Some experimenting with the lsregister command hints at other options for trusting other “domains,” references to which I can find only on Charles Edge’s blog:

sudo /System/Library/Frameworks/CoreServices.framework/Frameworks/LaunchServices.framework/Support/lsregister -domain system -domain user -domain local -trusted /Library/Application\ Support/Microsoft/MAU2.0/Microsoft\ AutoUpdate.app/Contents/MacOS/Microsoft\ AU\ Daemon.app

Perhaps it is possible to “globally” register this daemon in these various domains so that a user doesn’t need to individually register the daemon. Or perhaps a login script might be required to invoke this command at login time for every user, using a tool like outset. Or perhaps admins will simply opt to not install MAU at all, so as to avoid this whole mess.

Patrick Fergus even posted this exact issue to Microsoft’s community forums four months ago, with no response.

Complain More

I’ve quickly skimmed over two issues with the Office 2016 for Mac volume license installer, and have alluded to various workarounds that all involve some kind advanced trickery: using obtuse Installer choiceChangesXML overrides to avoid problematic packages, copying licensing plists from one machine to another, and modifying scripts that invoke under-documented OS X command-line tools with undocumented options. Others online who have posted about these issues have incorporated these into repackaging and custom scripts.

If you wrote the installer packages and scripts for a product like Microsoft Office, how would you feel if you found out that your product was non-deployable in its factory state, and that potentially thousands of sysadmins were breaking apart your packages and putting them back together in ways you never expected, making guesses about how your updates will be structured in the future, and bypassing your licensing creation mechanism altogether? Would you want to support an installation like this?

It’s important to understand the mechanisms being used when installer scripts are involved in software you deploy and support in your organization. It’s unfortunate that some of the most widely-used software also happens to be challenging to deploy, and the amount of effort required to convince vendors that there are issues - even just to get in contact with an actual release engineer - can be maddening at times. But if admins continue to quietly work around major issues like this, we cannot expect the situation to change.

So, escalate the issue through whatever supported channels are available to you. If you are a Microsoft Enterprise customer and have a Technical Account Manager, this seems to be the recommended route. If you’re paying for support, make it worth it. Tweet at and e-mail people who might care and may be in a position to effect change.

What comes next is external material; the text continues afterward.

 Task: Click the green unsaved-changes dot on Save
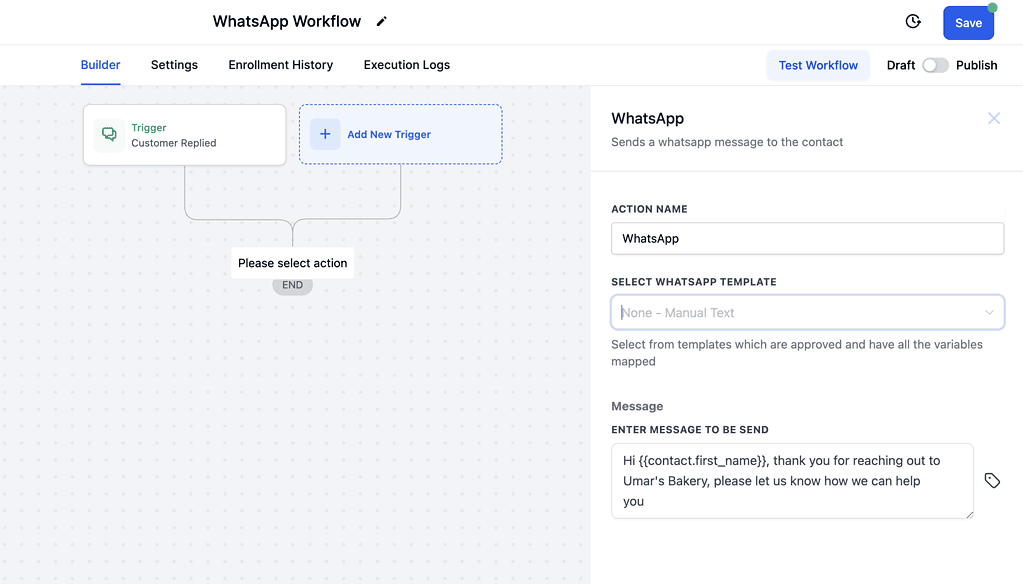pyautogui.click(x=991, y=8)
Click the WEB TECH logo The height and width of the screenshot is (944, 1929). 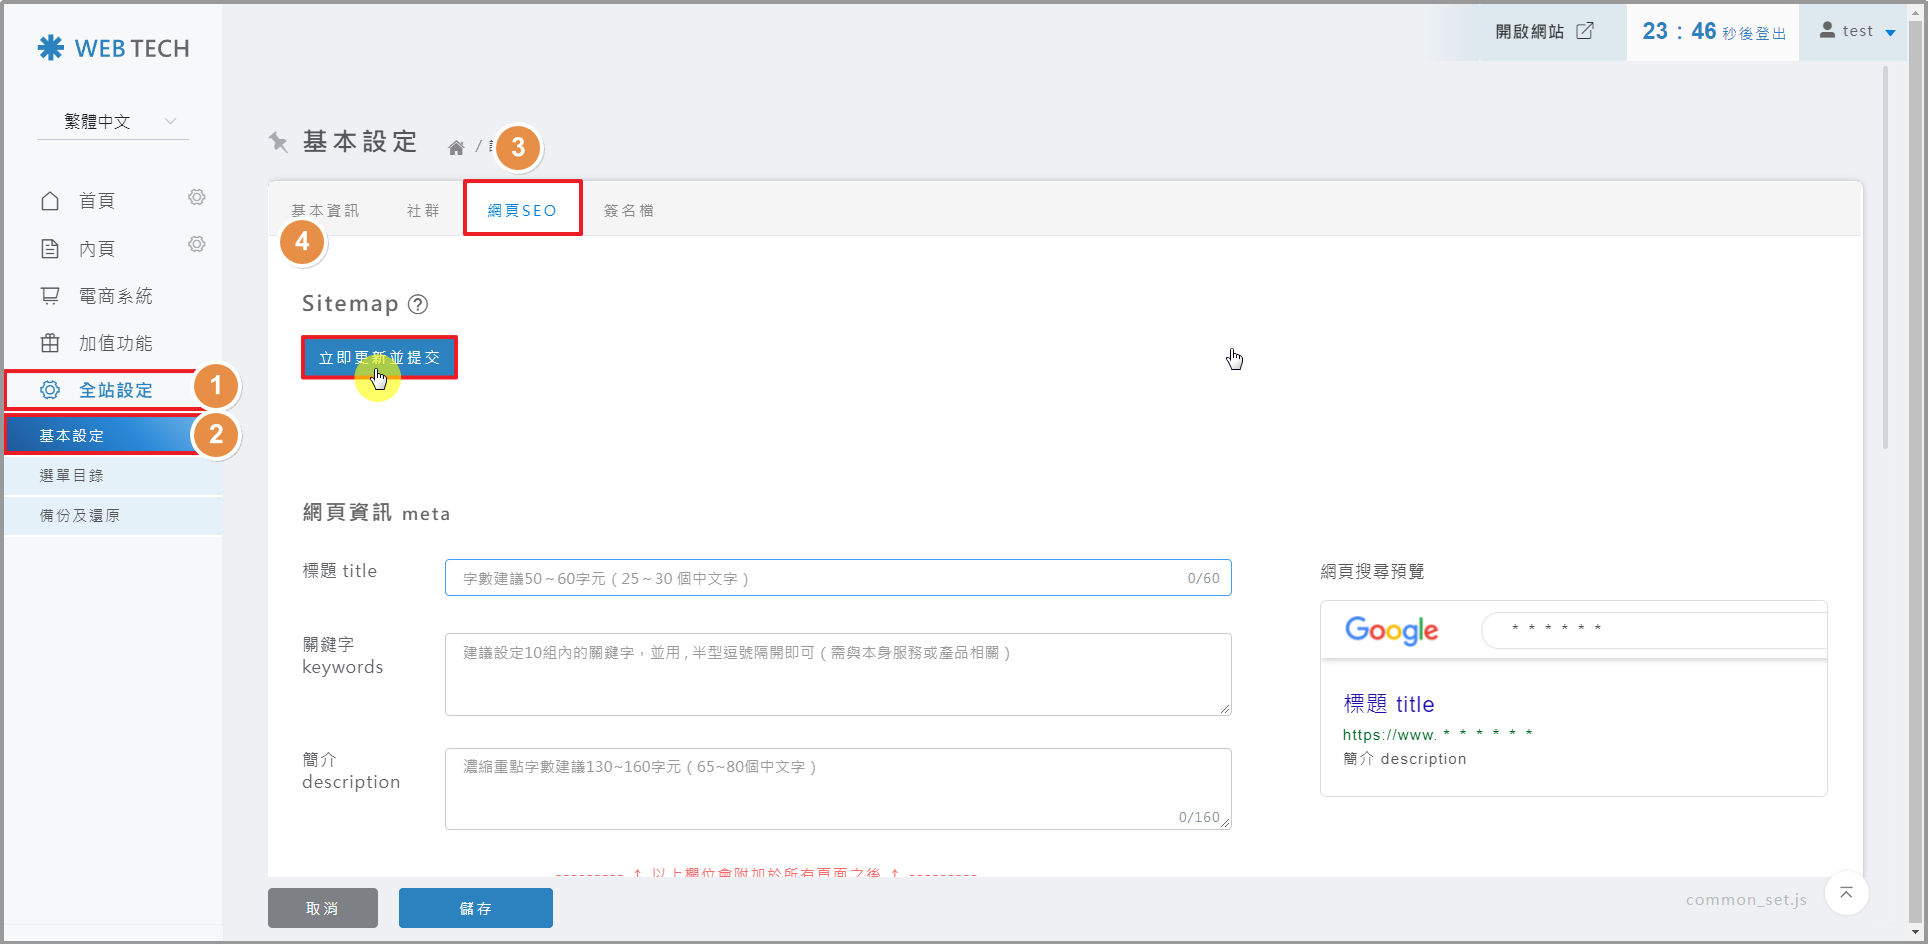pos(113,48)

Provide hard data about why it impedes your ability to install the software in a supported manner, and the scope of the impact, including the number of machines. Demonstrate that you cannot use supported tools like Apple Remote Desktop, or a paid management tool like Casper, to deploy their software without needing to perform destructive changes to their packages, or deploy “updates” as the base installation and copy a “golden master” licensing plist to all machines just to have the software function. Give specific examples about where the issues lie: suggest that their Setup Assistant tool be fixed so that it may be run purely at the command-line with no GUI login session required; suggest they devise a more robust way of handling the AU Daemon trust issue, so that a command-line install can result in an installation that’s functionally the same as a manual GUI-driven installation.